Item-finding records
━━━━━━━━

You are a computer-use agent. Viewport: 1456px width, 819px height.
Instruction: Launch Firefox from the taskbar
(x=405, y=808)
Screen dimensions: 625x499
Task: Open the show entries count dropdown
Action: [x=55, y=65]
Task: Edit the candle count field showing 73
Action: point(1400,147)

━━━━━━━━

• Problem description
Could you rewrite all the records with "Firefox" swapped for "Chrome" and nothing else changed?

• The response
You are a computer-use agent. Viewport: 1456px width, 819px height.
Instruction: Launch Chrome from the taskbar
(x=405, y=808)
Screen dimensions: 625x499
Task: Open the show entries count dropdown
Action: [x=55, y=65]
Task: Edit the candle count field showing 73
Action: point(1400,147)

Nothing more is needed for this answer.